--- Data supplied Enclosed Below ---
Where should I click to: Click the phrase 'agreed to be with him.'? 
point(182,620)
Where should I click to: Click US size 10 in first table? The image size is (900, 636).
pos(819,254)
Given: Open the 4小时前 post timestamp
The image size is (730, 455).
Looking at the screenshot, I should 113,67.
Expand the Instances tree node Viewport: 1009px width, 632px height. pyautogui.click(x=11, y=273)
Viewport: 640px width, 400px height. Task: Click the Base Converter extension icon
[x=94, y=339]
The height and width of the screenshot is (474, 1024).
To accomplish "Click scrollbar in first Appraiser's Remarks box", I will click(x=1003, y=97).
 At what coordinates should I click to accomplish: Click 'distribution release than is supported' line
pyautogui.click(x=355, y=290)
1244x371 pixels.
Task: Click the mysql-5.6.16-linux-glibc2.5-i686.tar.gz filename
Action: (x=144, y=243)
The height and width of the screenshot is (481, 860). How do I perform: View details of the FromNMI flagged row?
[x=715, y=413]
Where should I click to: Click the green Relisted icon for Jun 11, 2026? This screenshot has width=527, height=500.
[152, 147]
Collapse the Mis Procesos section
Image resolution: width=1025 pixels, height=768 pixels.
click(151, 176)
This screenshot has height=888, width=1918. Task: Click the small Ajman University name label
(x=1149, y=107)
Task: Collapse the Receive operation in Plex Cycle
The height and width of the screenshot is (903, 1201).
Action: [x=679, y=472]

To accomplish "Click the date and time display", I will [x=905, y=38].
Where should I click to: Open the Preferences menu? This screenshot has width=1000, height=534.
--- End of Enclosed Data supplied ---
§ Exercise
Including any blank lines, repeat the data exactly.

§ Exercise output
Where should I click to: Click the phrase 'agreed to be with him.'? 
point(182,620)
Where should I click to: Click US size 10 in first table? The image size is (900, 636).
pos(819,254)
Given: Open the 4小时前 post timestamp
The image size is (730, 455).
Looking at the screenshot, I should 113,67.
Expand the Instances tree node Viewport: 1009px width, 632px height. pyautogui.click(x=11, y=273)
Viewport: 640px width, 400px height. Task: Click the Base Converter extension icon
[x=94, y=339]
The height and width of the screenshot is (474, 1024).
To accomplish "Click scrollbar in first Appraiser's Remarks box", I will click(x=1003, y=97).
 At what coordinates should I click to accomplish: Click 'distribution release than is supported' line
pyautogui.click(x=355, y=290)
1244x371 pixels.
Task: Click the mysql-5.6.16-linux-glibc2.5-i686.tar.gz filename
Action: (x=144, y=243)
The height and width of the screenshot is (481, 860). How do I perform: View details of the FromNMI flagged row?
[x=715, y=413]
Where should I click to: Click the green Relisted icon for Jun 11, 2026? This screenshot has width=527, height=500.
[152, 147]
Collapse the Mis Procesos section
Image resolution: width=1025 pixels, height=768 pixels.
click(151, 176)
This screenshot has height=888, width=1918. Task: Click the small Ajman University name label
(x=1149, y=107)
Task: Collapse the Receive operation in Plex Cycle
The height and width of the screenshot is (903, 1201).
Action: [x=679, y=472]

To accomplish "Click the date and time display", I will [x=905, y=38].
Where should I click to: Open the Preferences menu? This screenshot has width=1000, height=534.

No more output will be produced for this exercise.